Amiens Nord : émeutes ou conséquences du système capitaliste ?
Il n’est certes pas acceptable que des policiers soient la cible de coups de fusil et de mortiers d’artifice, que soient brûlées une école, une salle de sports, des voitures, que soient saccagés des appartements. Cette situation faite aux habitants du quartier Nord d’Amiens « le Pigeonnier » où l’on ne roule pas sur l’or n’est pas supportable.
L’explosion de colère d’une minorité à un air de déjà vu et ce n’est pas le classement du quartier en « zone de sécurité prioritaire » qui réglera les problèmes de fond.
La sécurité est une question importante pour ceux qui vivent à Amiens Nord mais pour régler ce problème du mal-vivre, il faut régler le celui du chômage, des bas-salaires, la précarité, les services publics.
Profitant de cette situation une économie souterraine s’est depuis longtemps organisée et sévit dans les quartiers (drogue, armes, vols de voitures, agressions). Les caïds locaux sont connus et sont toujours les mêmes. Les habitants posent des questions : on arrête les lampistes mais les gros dealers et ceux qui les approvisionnent ne sont pas inquiétés, pourquoi ?
Le ministre de l’intérieur Manuel Valls agite les mêmes moulinets sécuritaires que la droite en évitant soigneusement le fond des problèmes.
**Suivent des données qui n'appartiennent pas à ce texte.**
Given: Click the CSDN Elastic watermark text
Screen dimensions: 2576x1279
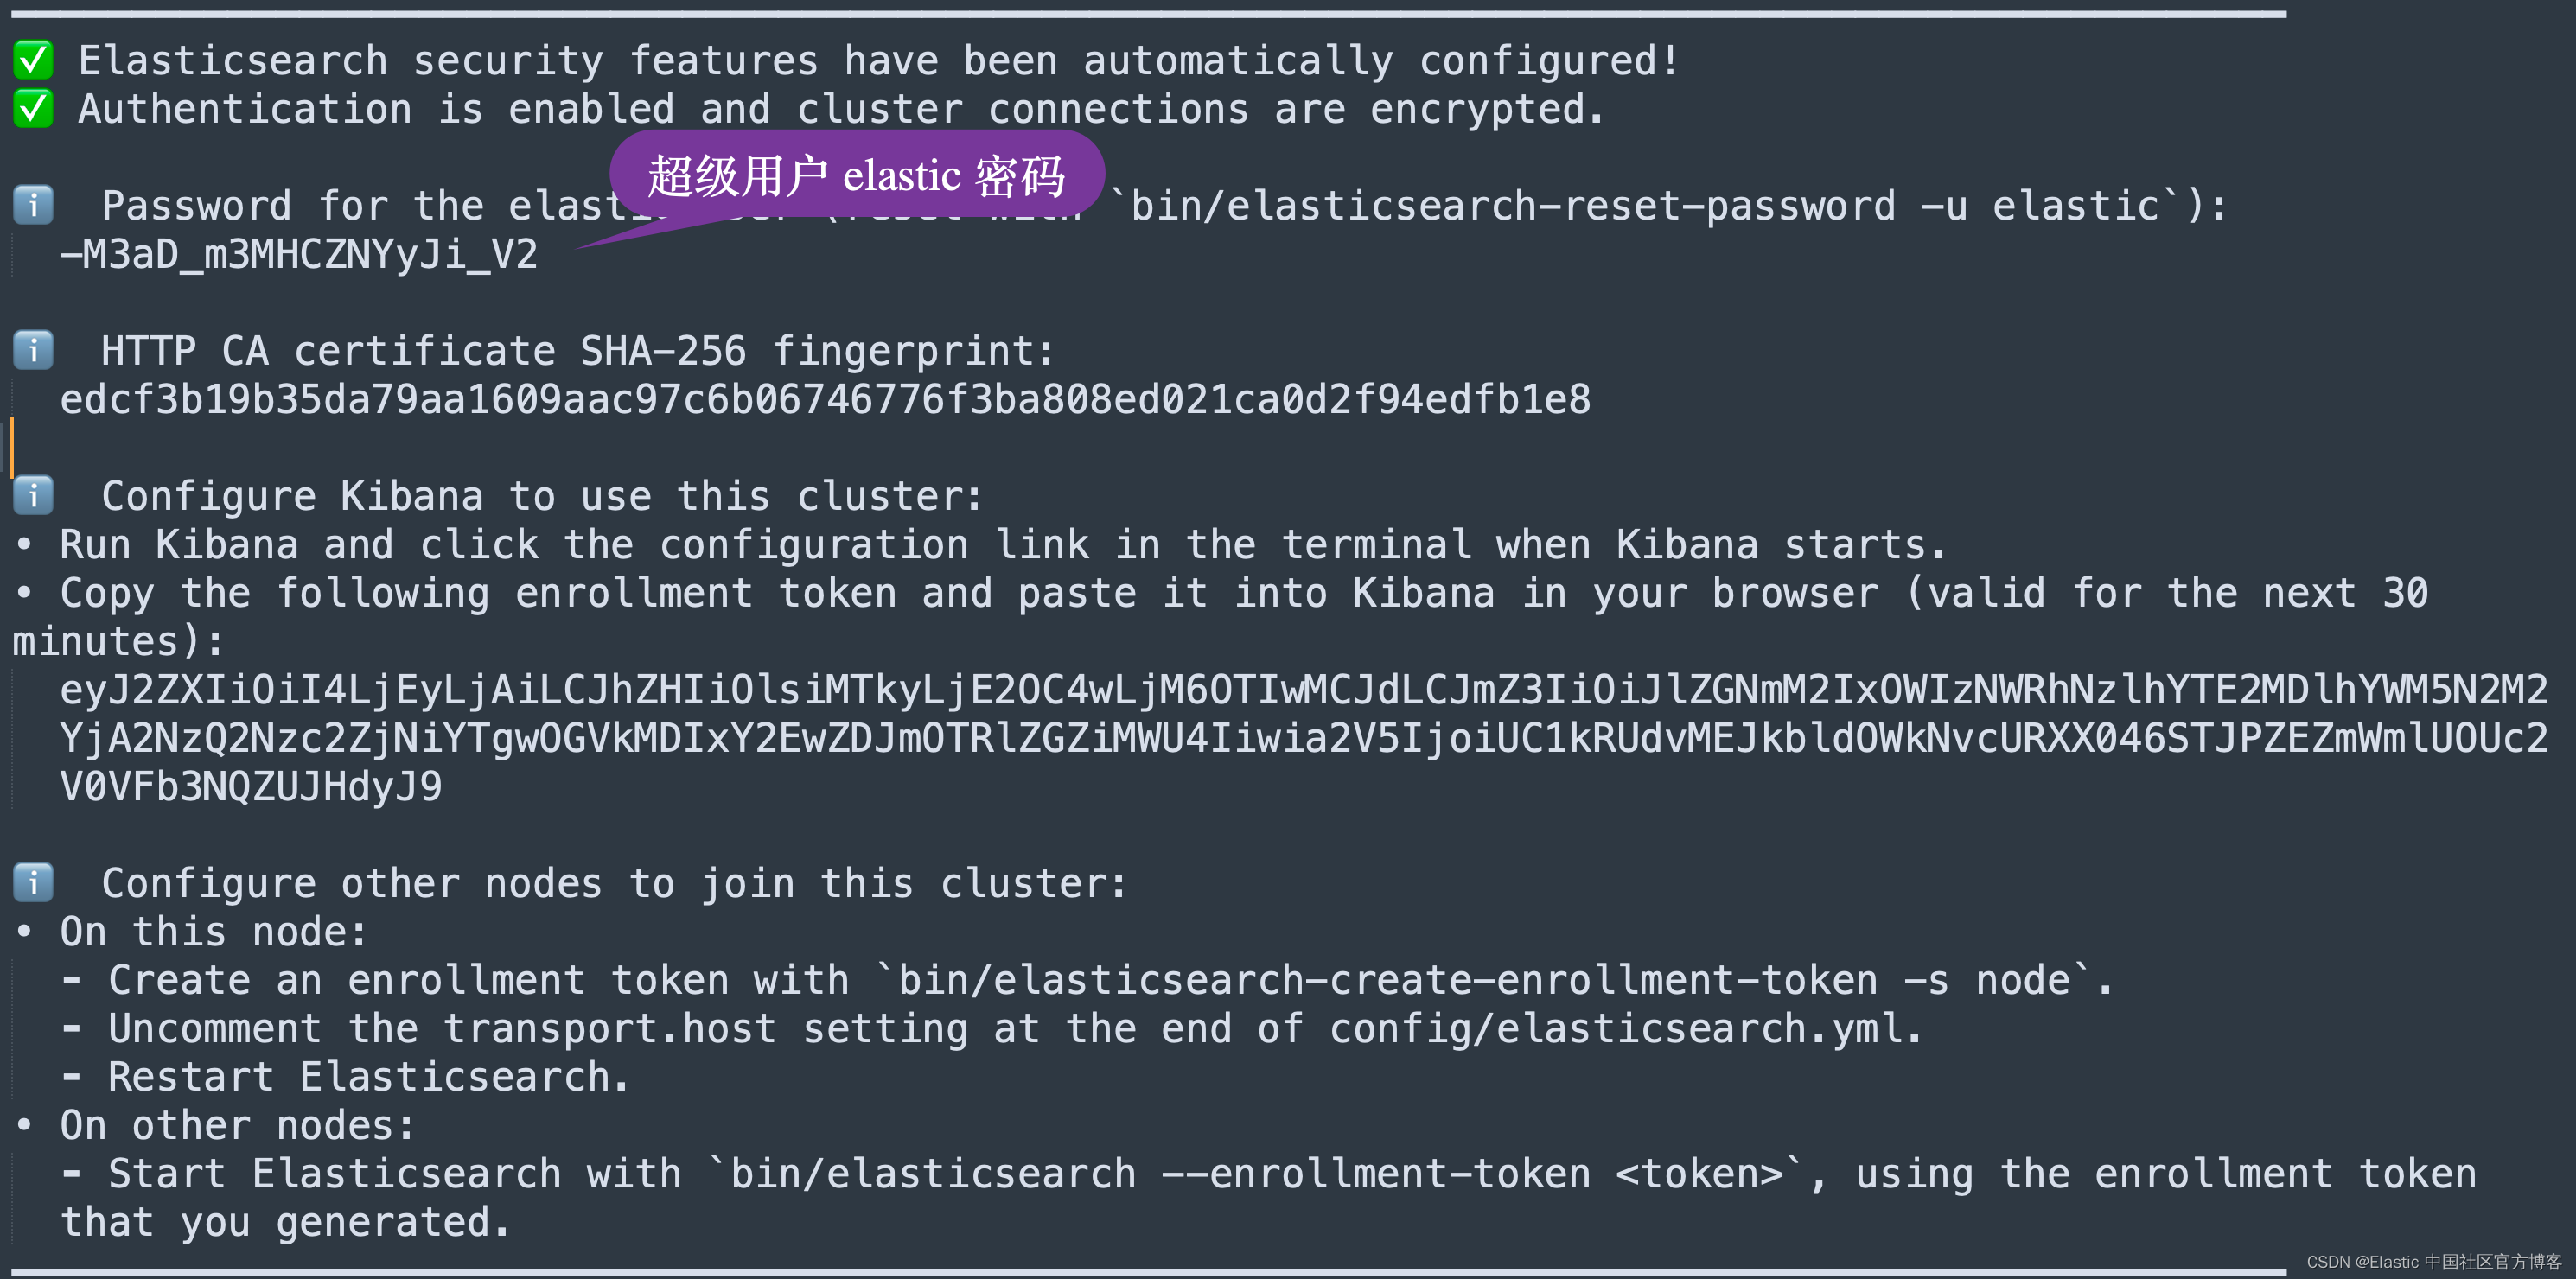Looking at the screenshot, I should click(2434, 1261).
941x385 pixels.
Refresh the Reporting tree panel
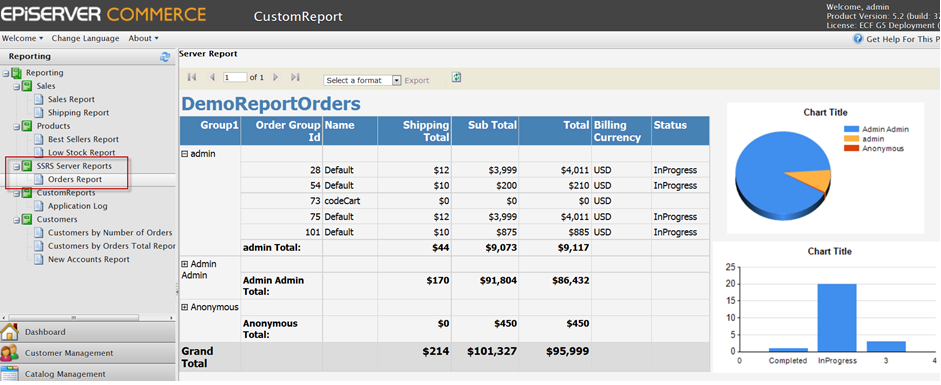165,57
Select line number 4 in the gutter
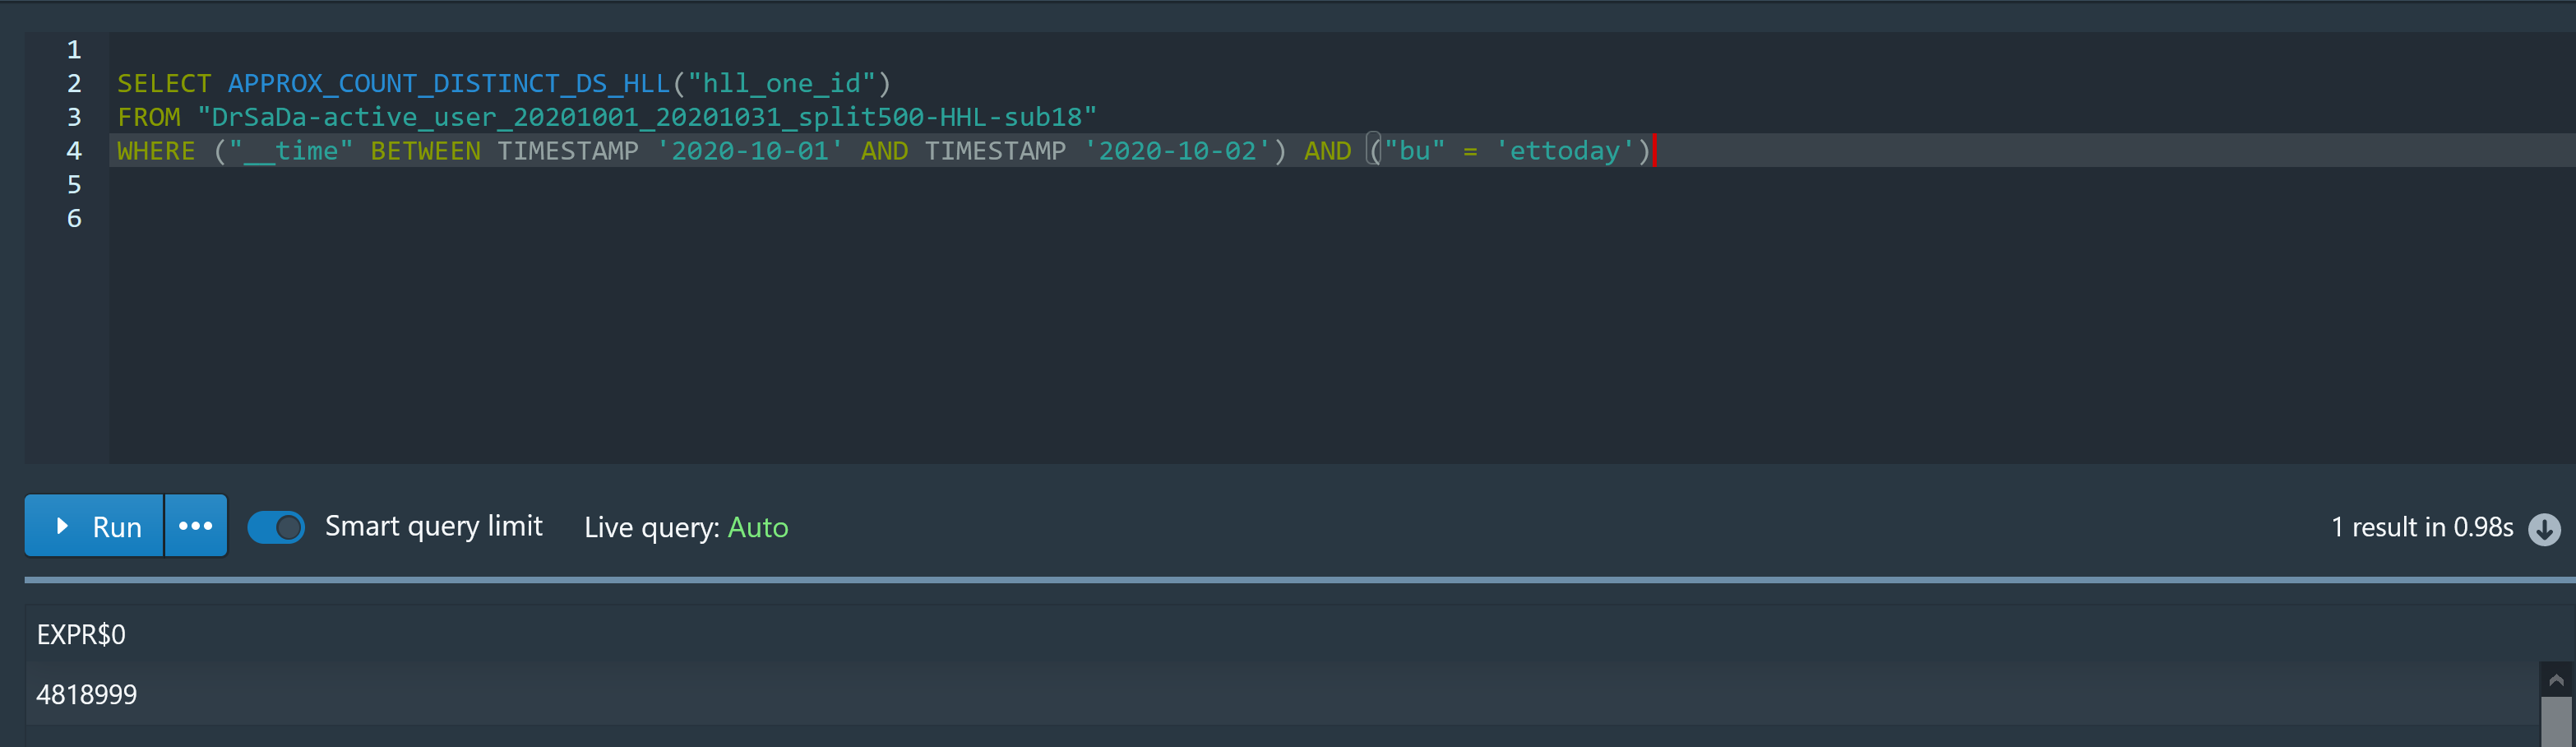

25 000 habitants vivent dans ce quartier populaire du Pigeonnier avec un nombre important de chômeurs. Rappelons que ce quartier a été construit dans les années 60 / 70 afin d’approvisionner en salariés à moindre coût les usines de la Zone Industrielle Nord d’Amiens située à quelques minutes.
Il ne faut pas oublier que les policiers, CRS, gardes-mobile, hélicoptères sont les mêmes qui ont délogé à coups de gaz lacrymogène et de matraques les salariés de la Zone Industrielle au bout des 4 jours d’occupation lors des manifestations sur les retraites d’octobre 2010. Le quartier d’Amiens Nord, comme tous les quartiers populaires, est frappé de plein fouet par la « crise » du système capitaliste qui gangrène les moindres rouages de notre économie. La gestion du capitalisme par la sociale démocratie et le patronat pour le profit exclusif des groupes financiers ne fait qu’accroître les inégalités sociales vécues par la population. Seule une vraie politique du logement social, de l’emploi avec des salaires décents pourra faire reculer la misère, le mal-vivre, la galère des jeunes du Pigeonnier. Il faut être clair, ce ne sont pas les « emplois d’avenir » prévus dans les services publics et élargis maintenant dans les entreprises privées, qui vont régler les problèmes de fond. Au passage, les employeurs de ces contrats au rabais seront exonérés des cotisations sociales et subventionnés par l’état.
Seule une lutte de tous les instants contre le capitalisme et ceux à son service pourra changer ce système inhumain pour construire une société plus juste, au service du plus grand nombre.